- _TASK INSTRUCTIONS_: Locate and copy each line in the data that contains the word "computer".

- _INFORMATION SHOWN_:
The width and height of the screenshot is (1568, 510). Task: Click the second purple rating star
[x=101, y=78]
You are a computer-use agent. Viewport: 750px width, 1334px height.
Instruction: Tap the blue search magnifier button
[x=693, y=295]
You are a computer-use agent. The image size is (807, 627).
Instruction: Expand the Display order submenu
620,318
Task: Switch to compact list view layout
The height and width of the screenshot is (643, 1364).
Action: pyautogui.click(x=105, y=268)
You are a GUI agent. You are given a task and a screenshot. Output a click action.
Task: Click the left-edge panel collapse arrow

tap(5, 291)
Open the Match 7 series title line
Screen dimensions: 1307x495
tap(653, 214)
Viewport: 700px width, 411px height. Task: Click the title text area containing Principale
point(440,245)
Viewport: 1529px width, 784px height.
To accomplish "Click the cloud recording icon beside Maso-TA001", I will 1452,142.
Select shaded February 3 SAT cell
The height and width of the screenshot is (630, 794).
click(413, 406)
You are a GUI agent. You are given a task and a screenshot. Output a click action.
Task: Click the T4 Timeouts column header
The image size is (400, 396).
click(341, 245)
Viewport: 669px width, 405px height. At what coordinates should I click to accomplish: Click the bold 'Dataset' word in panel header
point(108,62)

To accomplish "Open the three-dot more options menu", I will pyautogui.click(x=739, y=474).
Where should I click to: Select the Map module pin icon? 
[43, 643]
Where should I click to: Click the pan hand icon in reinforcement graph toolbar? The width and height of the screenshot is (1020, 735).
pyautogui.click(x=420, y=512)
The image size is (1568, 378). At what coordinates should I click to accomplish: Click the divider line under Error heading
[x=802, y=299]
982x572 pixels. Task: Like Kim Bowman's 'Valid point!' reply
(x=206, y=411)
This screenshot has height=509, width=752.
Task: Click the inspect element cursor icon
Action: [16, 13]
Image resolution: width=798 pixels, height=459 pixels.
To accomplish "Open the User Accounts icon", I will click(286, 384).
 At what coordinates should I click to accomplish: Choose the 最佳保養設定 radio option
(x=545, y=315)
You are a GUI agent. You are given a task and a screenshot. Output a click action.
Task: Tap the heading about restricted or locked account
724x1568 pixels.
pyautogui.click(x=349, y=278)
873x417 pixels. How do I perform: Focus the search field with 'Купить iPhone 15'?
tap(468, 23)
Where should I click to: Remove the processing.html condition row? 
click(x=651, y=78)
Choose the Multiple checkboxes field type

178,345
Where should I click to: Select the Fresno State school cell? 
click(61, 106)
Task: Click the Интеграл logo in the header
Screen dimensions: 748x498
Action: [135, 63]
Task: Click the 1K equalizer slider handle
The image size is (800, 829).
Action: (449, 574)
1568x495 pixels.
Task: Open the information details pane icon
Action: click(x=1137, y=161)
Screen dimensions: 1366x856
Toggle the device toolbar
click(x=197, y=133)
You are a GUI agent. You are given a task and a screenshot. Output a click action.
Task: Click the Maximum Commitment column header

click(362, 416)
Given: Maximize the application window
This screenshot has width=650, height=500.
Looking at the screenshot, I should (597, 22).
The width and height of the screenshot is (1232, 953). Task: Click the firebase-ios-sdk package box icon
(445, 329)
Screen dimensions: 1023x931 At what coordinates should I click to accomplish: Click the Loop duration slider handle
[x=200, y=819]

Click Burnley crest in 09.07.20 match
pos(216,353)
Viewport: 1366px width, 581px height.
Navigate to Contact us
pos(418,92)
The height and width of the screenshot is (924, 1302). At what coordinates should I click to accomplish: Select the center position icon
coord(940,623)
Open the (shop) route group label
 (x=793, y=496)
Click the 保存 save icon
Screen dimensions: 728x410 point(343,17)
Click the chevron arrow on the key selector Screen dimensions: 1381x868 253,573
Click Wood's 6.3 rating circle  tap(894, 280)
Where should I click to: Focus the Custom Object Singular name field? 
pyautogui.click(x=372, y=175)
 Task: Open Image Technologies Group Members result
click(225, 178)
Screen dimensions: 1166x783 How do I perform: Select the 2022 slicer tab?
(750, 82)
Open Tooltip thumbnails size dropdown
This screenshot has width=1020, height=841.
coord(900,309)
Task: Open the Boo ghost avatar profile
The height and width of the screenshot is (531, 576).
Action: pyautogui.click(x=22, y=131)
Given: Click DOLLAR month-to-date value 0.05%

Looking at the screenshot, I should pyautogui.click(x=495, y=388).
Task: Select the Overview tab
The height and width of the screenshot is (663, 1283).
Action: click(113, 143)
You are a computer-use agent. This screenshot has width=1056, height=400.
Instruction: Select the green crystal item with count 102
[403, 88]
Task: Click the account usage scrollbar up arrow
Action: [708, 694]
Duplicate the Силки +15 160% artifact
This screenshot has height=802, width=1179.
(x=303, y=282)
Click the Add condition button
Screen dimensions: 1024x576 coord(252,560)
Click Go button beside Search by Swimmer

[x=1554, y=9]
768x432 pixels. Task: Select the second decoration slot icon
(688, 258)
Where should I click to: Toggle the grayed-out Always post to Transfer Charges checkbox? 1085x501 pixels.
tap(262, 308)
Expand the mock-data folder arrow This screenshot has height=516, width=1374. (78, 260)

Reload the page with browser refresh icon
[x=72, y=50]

- _OUTPUT FOR THIS EXERCISE_:
You are a computer-use agent. Viewport: 750px width, 1334px height.
You are a computer-use agent. The image size is (807, 627).
You are a computer-use agent. This screenshot has width=1056, height=400.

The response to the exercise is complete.